Aim of the task: Beginning with the line that holds "This screenshot has height=835, width=1456." and ending with the last line below, please copy every line exactly, add nothing, and leave out the pictures.

• • •

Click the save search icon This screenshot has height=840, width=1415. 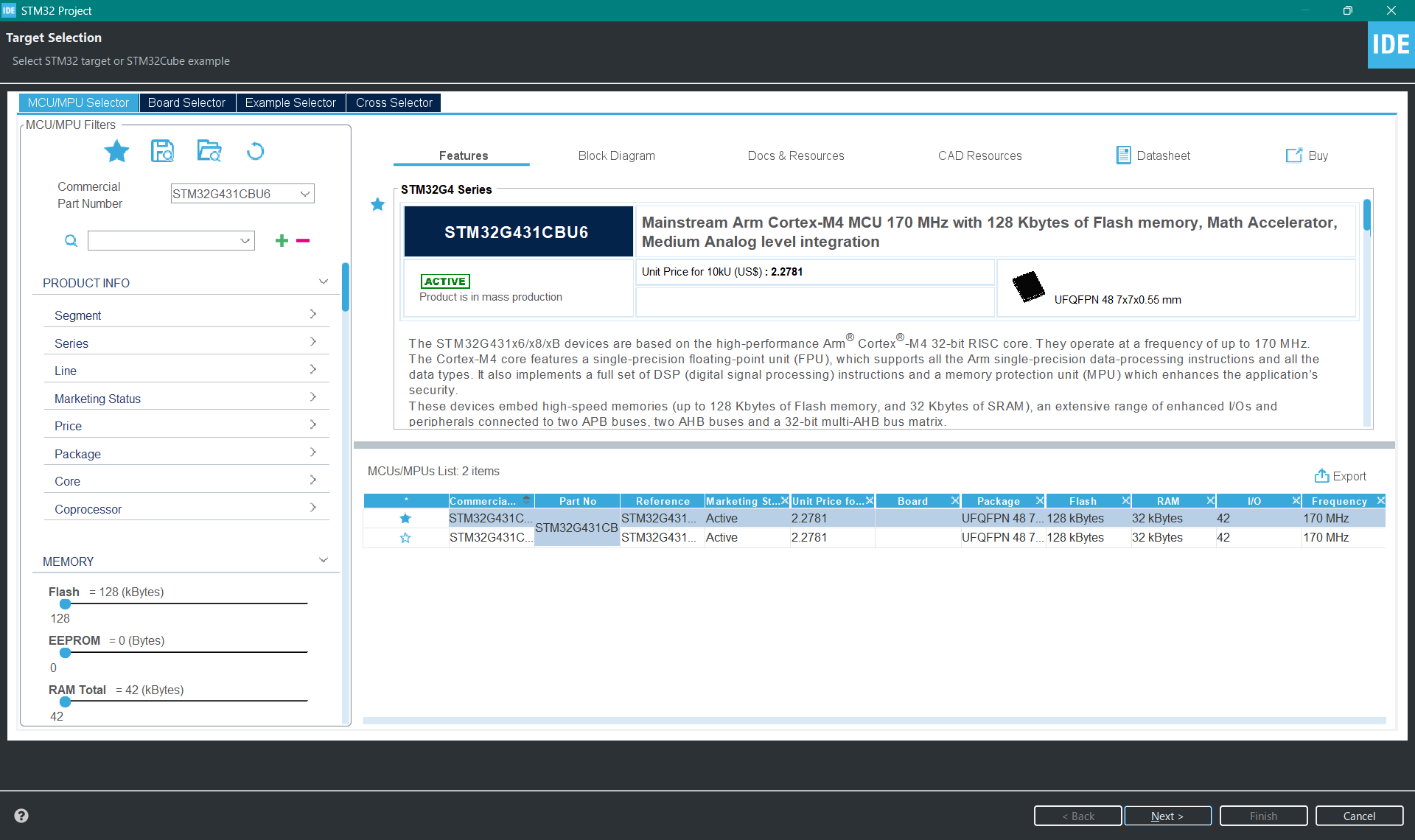[162, 151]
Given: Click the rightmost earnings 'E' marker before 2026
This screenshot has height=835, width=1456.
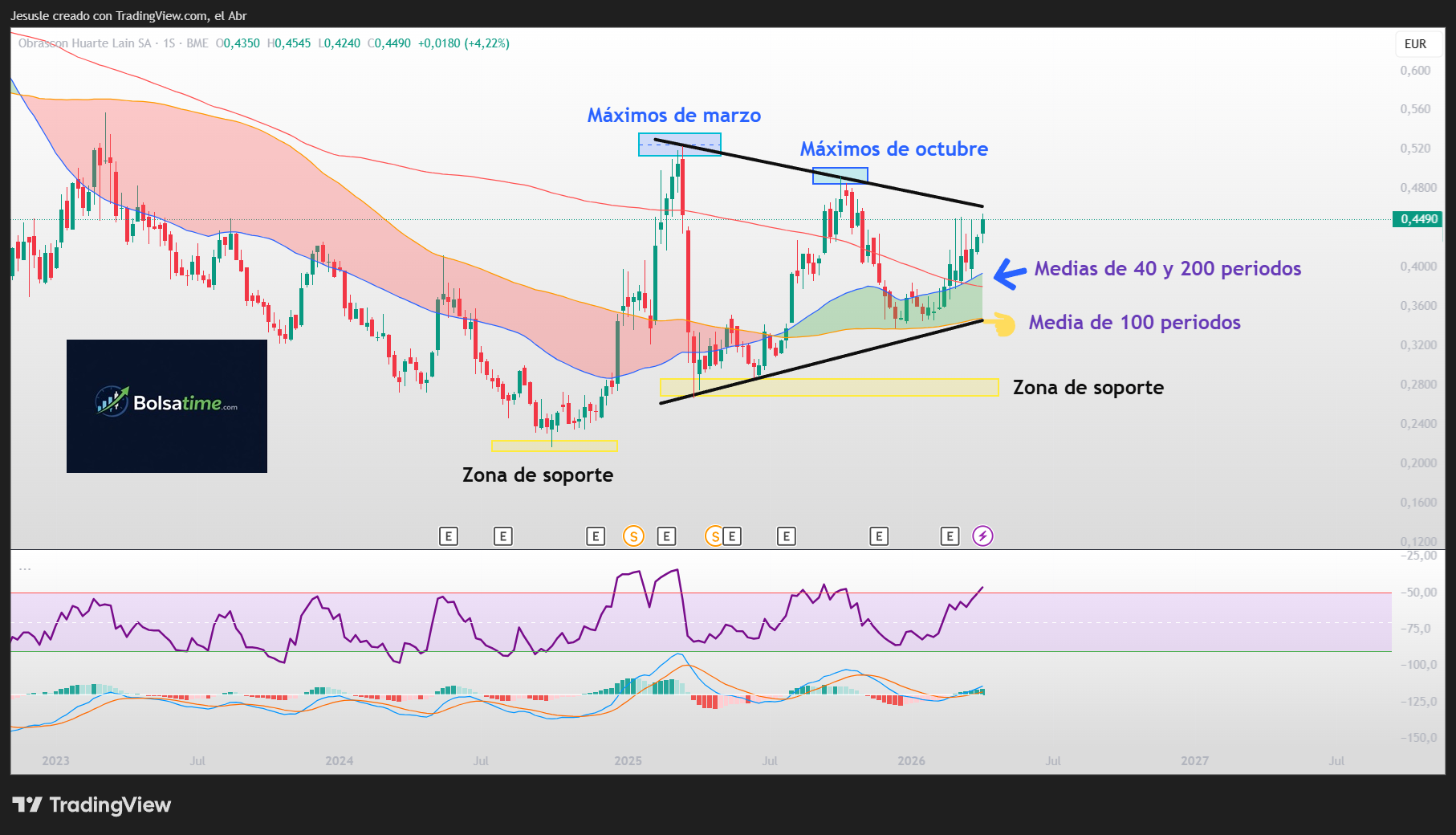Looking at the screenshot, I should pyautogui.click(x=880, y=536).
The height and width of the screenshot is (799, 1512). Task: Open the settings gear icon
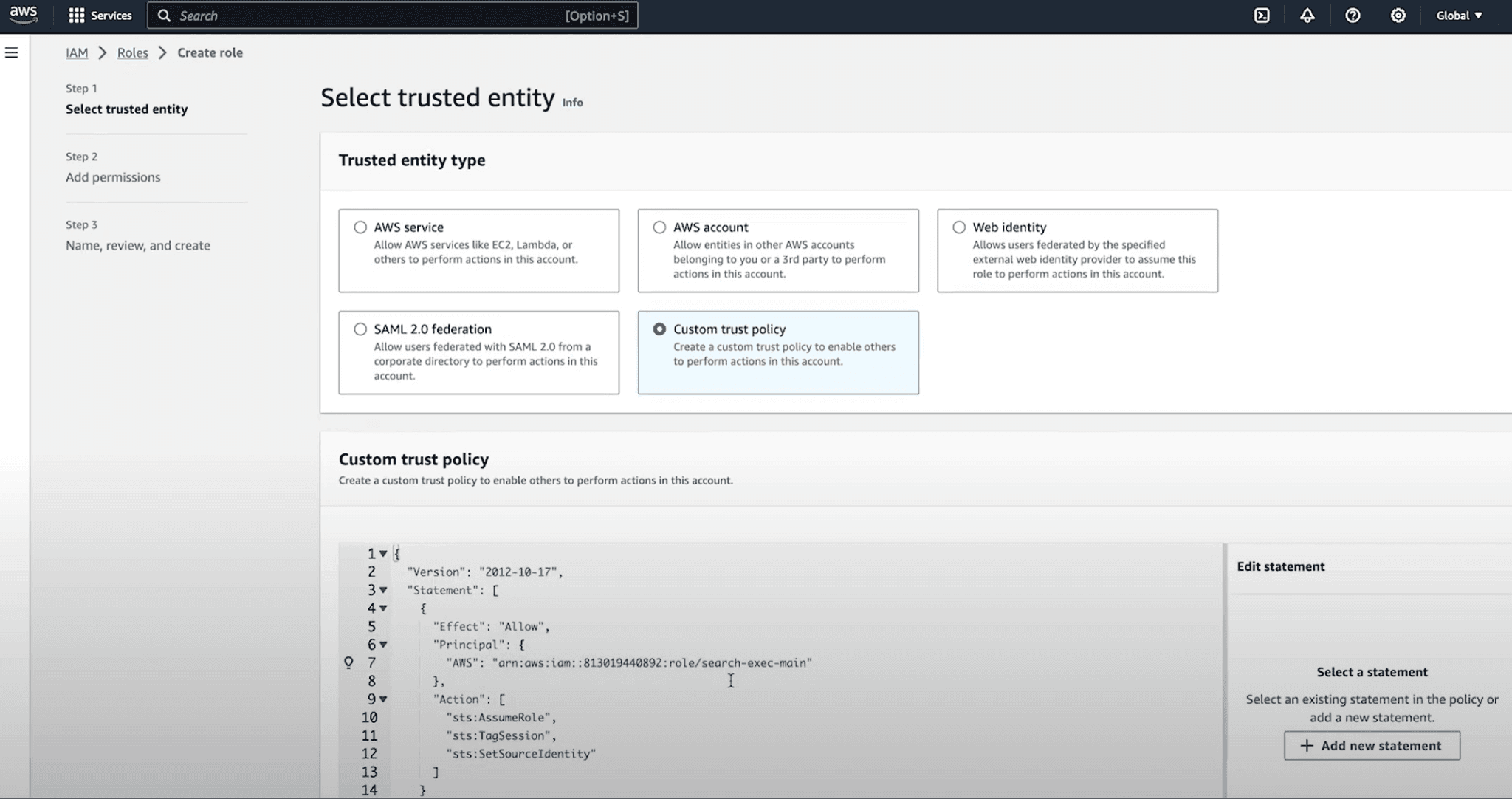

• • •

Solution for this problem:
This screenshot has height=835, width=1456.
Looking at the screenshot, I should pyautogui.click(x=880, y=536).
The height and width of the screenshot is (799, 1512). Task: Open the settings gear icon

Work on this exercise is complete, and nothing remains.